Dumbledore as a judge of character/ Trelawney and Snape
sistermagpie
belviso at attglobal.net
Thu Mar 15 18:25:44 UTC 2007
No: HPFGUIDX 166131
> Magpie:
> >So Hagrid would have been an excellent teacher of adolescents if
only had to
> >teach actual 13-year-olds. (Hey, Draco would have been a model
student if
> >not for Hagrid, one might as well say. He seems to do just fine
with other
> >teachers.) Hagrid has his own talents, but his lack of talents as
a teacher
> >are all his own and can't be blamed on Draco or any other mildly
> >disagreeable child--that's part of the job of being a teacher.
His
> >shortcomings as an authority figure are also his own, and have
been since
> >the beginning of the series. I don't think Luna's "We in
Ravenclaw think
> >he's a bit of a joke" have anything to do with residual trauma
over Draco
> >whispering in class that day. On the contrary, when the Trio have
trouble
> >with Hagrid's teaching it usual revolves around things they
consider all
> >Hagrid.
>
> Bart:
> First of all, when I referred to Draco's interference, I mean his
faking the severity of an injury, and his family influence being
used to get the Board of Governors and the Ministry on Hagrid's
case. The latter was a major blow to Hagrid's already fragile self-
confidence; had Hagrid had more time to get used to the position, or
had Draco's injuries been treated like getting splashed by an
exploding potion in Snape's class, Hagrid would probably not become
as self-doubting. In addition, to all appearances, none of the other
teachers chose to mentor him (and Dumbledore didn't think to ask any
of them to do so). Some experienced advice would have put Hagrid
over the hump as well. Professor Sprout in particular would have
been very useful in helping him set up lesson plans; apparently, in
Hogwarts, there's no such thing as lesson plans (well, Hermione said
in P/SS that the WW people are very poor when it comes to logic,
although I wonder what they study in Arithmancy if that is the case.
Magpie:
After six books of very consistent Hagrid, I just can't conceive of
how he would become a significantly better teacher if he hadn't had
a run-in with the Malfoys in PoA and if only he'd had a mentor. He'd
be different if everything was different, but so would everyone.

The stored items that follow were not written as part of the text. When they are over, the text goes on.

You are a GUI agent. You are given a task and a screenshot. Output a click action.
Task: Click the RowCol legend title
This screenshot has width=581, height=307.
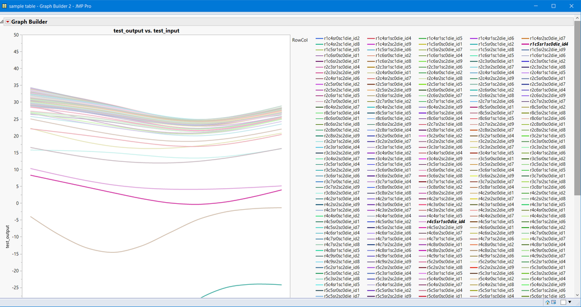(x=300, y=40)
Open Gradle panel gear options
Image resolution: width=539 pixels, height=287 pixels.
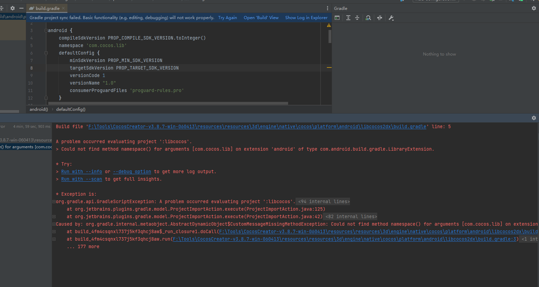click(x=534, y=8)
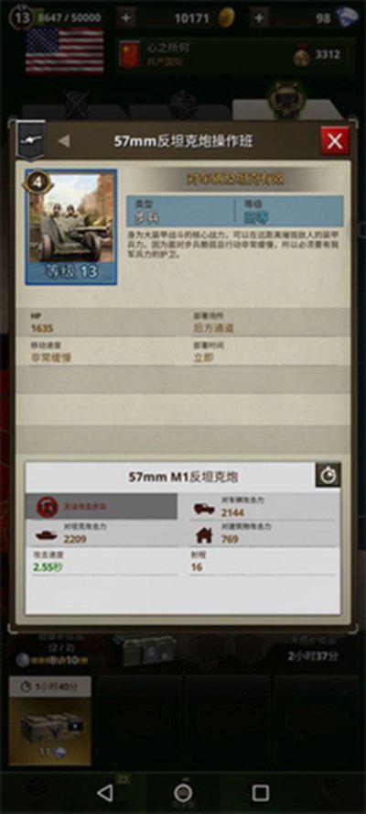Image resolution: width=366 pixels, height=814 pixels.
Task: Tap Android back navigation button
Action: [x=105, y=792]
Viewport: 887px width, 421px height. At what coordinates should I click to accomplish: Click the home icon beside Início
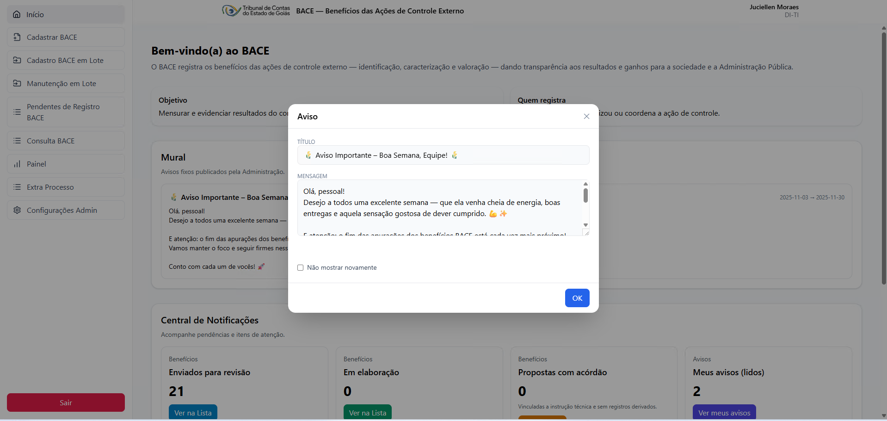[x=17, y=14]
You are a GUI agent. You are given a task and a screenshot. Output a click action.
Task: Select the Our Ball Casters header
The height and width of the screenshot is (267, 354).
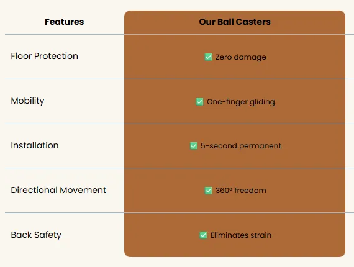click(235, 22)
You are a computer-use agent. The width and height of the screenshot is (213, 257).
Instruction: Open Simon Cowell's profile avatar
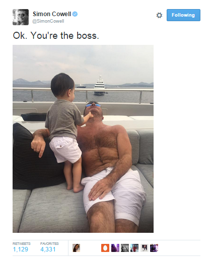[21, 17]
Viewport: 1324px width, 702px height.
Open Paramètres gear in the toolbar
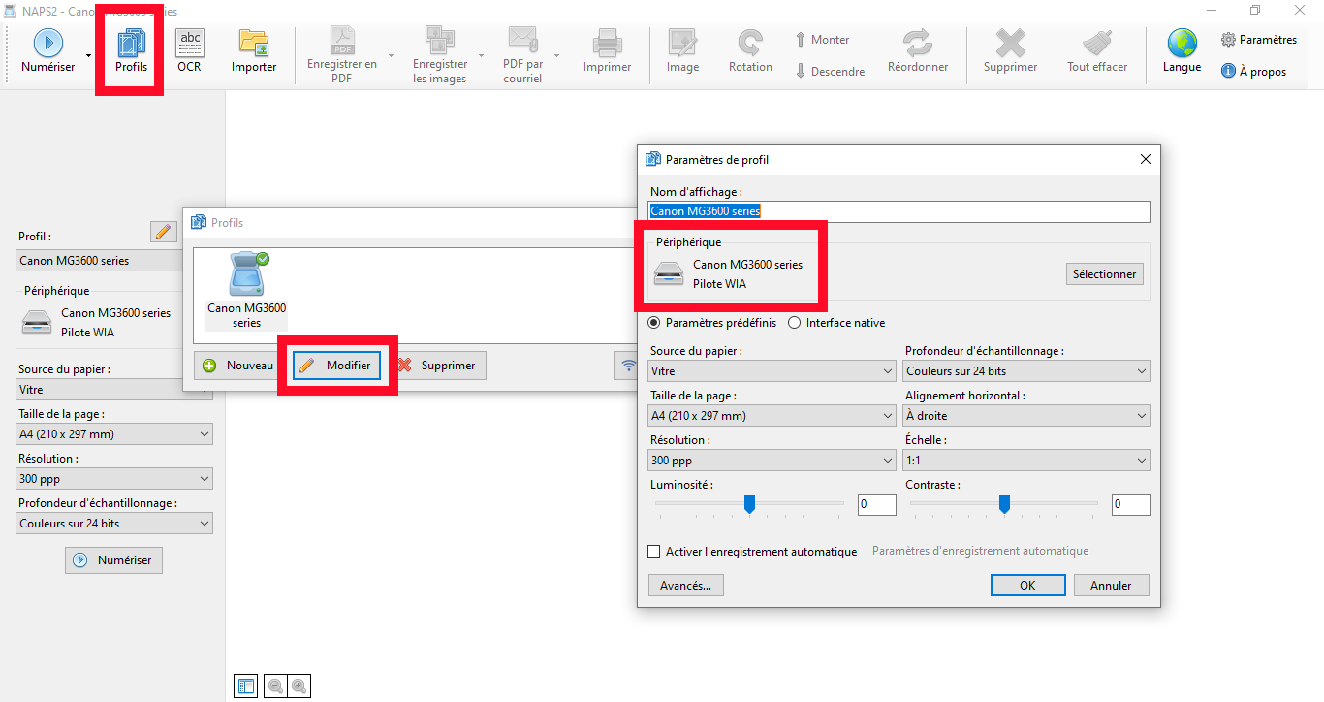pos(1228,40)
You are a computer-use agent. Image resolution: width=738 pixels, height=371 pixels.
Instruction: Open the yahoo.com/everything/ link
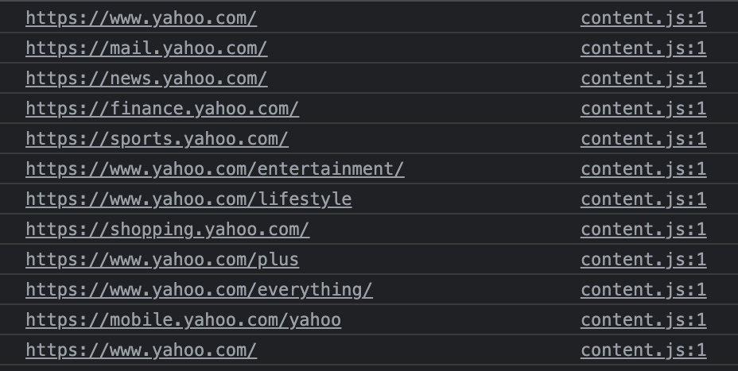coord(199,290)
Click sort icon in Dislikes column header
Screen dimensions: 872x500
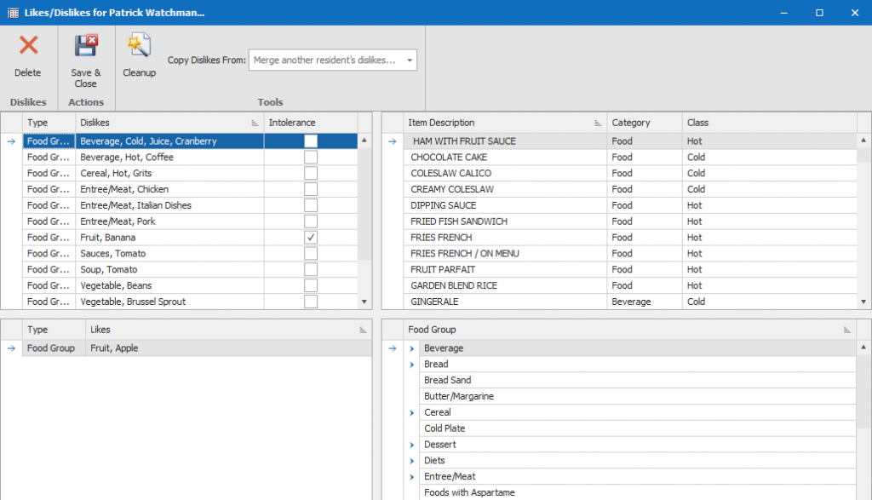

I don't see self-confidence as always being a problem with Hagrid,
though where it is it's in a way that's consistent since Book I. It
was bad luck for him that the student that got injured had a parent
who would want the animal destroyed (I don't think Draco's milking
of the incident mattered to him one way or the other--I think most
of the kids there were far more influenced by what they saw than
anything else), but years later it's Draco whose behavior has
directly changed due to what actually happened. He's still
insulting, but he's also jumpy and makes sure to listen to
everything Hagrid says--Hagrid won, after all, didn't he? In the end
the message certainly was, just as it was to Draco in first year,
that if he doesn't like something Hagrid's doing he's going to have
to just deal.
Hagrid himself still makes Harry nervous in a way Harry wishes he
would fix, and he gets defensive and annoyed at questions about
safety. Harry feels guilty for thinking the substitute is a better
teacher. Hermione actually does try to help Hagrid with lesson
plans, and he doesn't listen to her. His troubles in GoF seem to be
along the same lines--it's not that he lacks self-confidence,
although he does, iirc, seclude himself in response to Rita's
articles, but that he's disconnected from the experience of the
actual kids in the class. Iirc, there's a scene where the kids are
all getting frustrated and burned by the Skrewts that they can't
control and Hagrid watches and fondly says "they're having fun,"
which Harry knows refers to the Skrewts and not the kids.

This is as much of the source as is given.